Reflexões sobre o controle estatal e a repressão legalizada

No cenário político contemporâneo, as manifestações populares enfrentam um desafio significativo: a criminalização dos movimentos sociais. Isso ocorre em grande parte devido ao fato de que o aparato sindical, que historicamente detinha o direito à violência legítima – em formas de greves, piquetes e até depredações em nome da luta – foi progressivamente cooptado pelo Estado. Com essa coação, os movimentos sociais perderam a capacidade de resistência autônoma, limitando suas alternativas frente ao que, por exemplo, se via durante as ditaduras militares, quando havia uma atuação mais explícita e violenta do Estado.
A situação se torna ainda mais grave quando o poder judiciário, em vez de servir como um mecanismo de proteção à democracia e à liberdade de expressão, adquire o álibi para legitimar a repressão. A Justiça, através de um processo de legitimação, divide as manifestações em duas categorias: as “corretas”, aquelas que acontecem dentro dos parâmetros do sistema e que são apoiadas pelo aparato da ordem, e as “incorretas”, que são vistas como desordem e que, portanto, merecem repressão. Este processo de separação entre o que é aceito pelo Estado e o que é rejeitado tem o efeito de transferir a repressão, antes praticada de forma ilegal, como durante a ditadura militar, para os meios legais e institucionais dos tribunais.

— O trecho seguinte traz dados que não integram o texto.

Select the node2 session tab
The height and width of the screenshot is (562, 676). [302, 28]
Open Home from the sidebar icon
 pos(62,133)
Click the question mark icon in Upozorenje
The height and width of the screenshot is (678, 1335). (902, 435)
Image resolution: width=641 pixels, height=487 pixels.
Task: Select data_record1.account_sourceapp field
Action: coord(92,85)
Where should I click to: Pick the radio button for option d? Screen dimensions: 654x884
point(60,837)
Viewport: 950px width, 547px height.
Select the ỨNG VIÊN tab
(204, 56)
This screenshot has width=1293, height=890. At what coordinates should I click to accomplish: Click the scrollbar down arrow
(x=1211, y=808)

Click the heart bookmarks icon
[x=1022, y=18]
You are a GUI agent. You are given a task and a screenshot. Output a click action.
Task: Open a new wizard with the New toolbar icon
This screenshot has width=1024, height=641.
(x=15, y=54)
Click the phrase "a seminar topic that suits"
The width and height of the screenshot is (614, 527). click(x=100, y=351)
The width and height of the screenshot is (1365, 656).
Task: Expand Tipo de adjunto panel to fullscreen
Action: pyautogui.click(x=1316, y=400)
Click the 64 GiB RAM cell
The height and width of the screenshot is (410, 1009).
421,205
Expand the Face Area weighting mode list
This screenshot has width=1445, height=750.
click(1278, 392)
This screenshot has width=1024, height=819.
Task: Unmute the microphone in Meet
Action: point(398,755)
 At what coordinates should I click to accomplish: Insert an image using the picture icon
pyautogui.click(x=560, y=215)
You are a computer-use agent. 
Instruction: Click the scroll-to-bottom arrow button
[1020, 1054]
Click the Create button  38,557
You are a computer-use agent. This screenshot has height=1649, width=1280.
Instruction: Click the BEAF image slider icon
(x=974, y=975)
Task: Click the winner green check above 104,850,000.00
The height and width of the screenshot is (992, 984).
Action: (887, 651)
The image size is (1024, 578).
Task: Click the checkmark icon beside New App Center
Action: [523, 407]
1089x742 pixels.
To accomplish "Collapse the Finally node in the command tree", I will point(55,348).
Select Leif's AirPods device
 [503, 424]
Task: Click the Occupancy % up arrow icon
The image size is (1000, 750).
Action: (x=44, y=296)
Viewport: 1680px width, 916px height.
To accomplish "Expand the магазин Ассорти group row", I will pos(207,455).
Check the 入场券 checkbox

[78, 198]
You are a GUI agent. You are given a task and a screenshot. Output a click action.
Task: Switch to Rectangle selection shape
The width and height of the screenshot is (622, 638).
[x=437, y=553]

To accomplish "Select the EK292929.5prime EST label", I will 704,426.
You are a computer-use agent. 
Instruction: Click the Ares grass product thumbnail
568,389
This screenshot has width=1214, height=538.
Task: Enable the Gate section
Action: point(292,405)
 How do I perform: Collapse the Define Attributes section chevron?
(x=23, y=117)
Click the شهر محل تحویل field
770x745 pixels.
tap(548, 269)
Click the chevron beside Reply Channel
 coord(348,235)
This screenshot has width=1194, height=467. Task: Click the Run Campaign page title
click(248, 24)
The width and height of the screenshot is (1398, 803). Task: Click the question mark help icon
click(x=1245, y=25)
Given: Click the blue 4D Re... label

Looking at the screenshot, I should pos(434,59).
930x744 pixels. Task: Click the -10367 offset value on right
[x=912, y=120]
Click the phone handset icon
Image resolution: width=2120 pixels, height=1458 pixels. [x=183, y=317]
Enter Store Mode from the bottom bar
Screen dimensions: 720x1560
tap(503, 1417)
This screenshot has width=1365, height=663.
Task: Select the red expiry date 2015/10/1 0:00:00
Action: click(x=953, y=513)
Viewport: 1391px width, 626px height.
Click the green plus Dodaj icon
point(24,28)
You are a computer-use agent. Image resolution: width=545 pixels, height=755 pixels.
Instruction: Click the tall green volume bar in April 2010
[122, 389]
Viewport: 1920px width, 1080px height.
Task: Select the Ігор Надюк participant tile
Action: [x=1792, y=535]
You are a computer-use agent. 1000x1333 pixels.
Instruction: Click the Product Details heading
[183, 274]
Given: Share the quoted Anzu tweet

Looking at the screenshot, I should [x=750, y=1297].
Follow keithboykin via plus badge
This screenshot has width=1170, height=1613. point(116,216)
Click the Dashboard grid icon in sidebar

Essa mudança na forma de repressão resulta em um esvaziamento do poder dos manifestantes, que veem suas vozes e ações silenciadas não mais pela violência explícita, mas pela legalização da repressão. Assim, o poder do cidadão de protestar, questionar e reivindicar torna-se cada vez mais limitado. Isso se traduz em prisões arbitrárias e em um cerceamento da liberdade de expressão, onde qualquer ato de manifestação, seja em apoio a estudantes, a rebeliões indígenas ou a outros grupos, é facilmente classificado como uma ameaça à ordem pública e passa a ser tratado com violência legalizada.
O exemplo das manifestações estudantis, como a tomada da laje do Congresso Nacional durante protestos em junho do ano passado, ilustra essa dinâmica. A repressão a esse tipo de ato não é mais tratada como uma violação dos direitos humanos, mas sim como uma ação legítima do Estado para manter a ordem pública.
Assim, enquanto os movimentos sociais buscam se expressar e lutar por mudanças, eles são confrontados com um sistema que, ao invés de ouvir e negociar, busca silenciá-los através do aparato judicial e policial. Isso resulta em uma sociedade onde os direitos de manifestação são cada vez mais ameaçados e onde a repressão se disfarça de legalidade, tornando a luta popular cada vez mais difícil e desprotegida.